[Collected data entries]
◆ ◆ ◆ ◆

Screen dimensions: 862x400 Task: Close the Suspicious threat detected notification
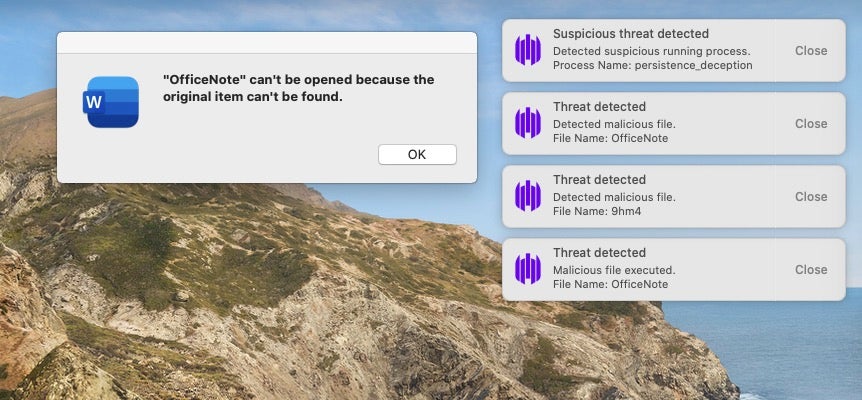click(810, 50)
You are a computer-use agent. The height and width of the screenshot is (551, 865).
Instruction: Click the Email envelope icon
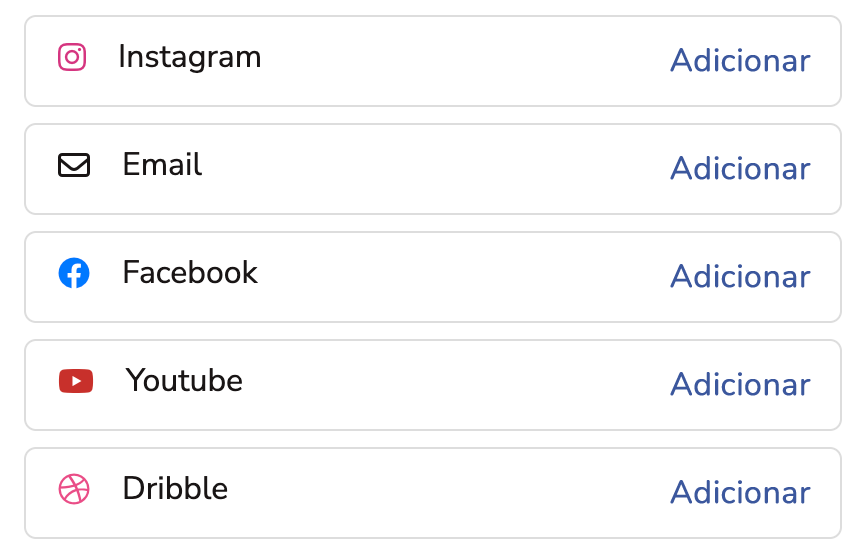click(74, 165)
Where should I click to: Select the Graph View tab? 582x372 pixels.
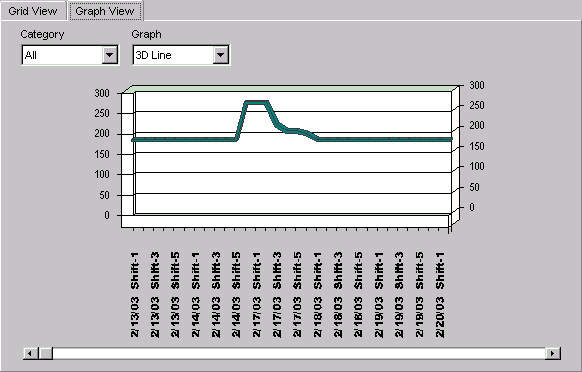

◆ ◆ ◆ ◆

▶ Work required: Every word of the data should be reproduced exactly; please omit any pictures.

▶ Response area:
Screen dimensions: 862x400 Task: Close the Suspicious threat detected notification
click(810, 50)
You are a computer-use agent. The height and width of the screenshot is (551, 865).
Instruction: Click the Email envelope icon
click(74, 165)
Where should I click to: Select the Graph View tab? 582x372 pixels.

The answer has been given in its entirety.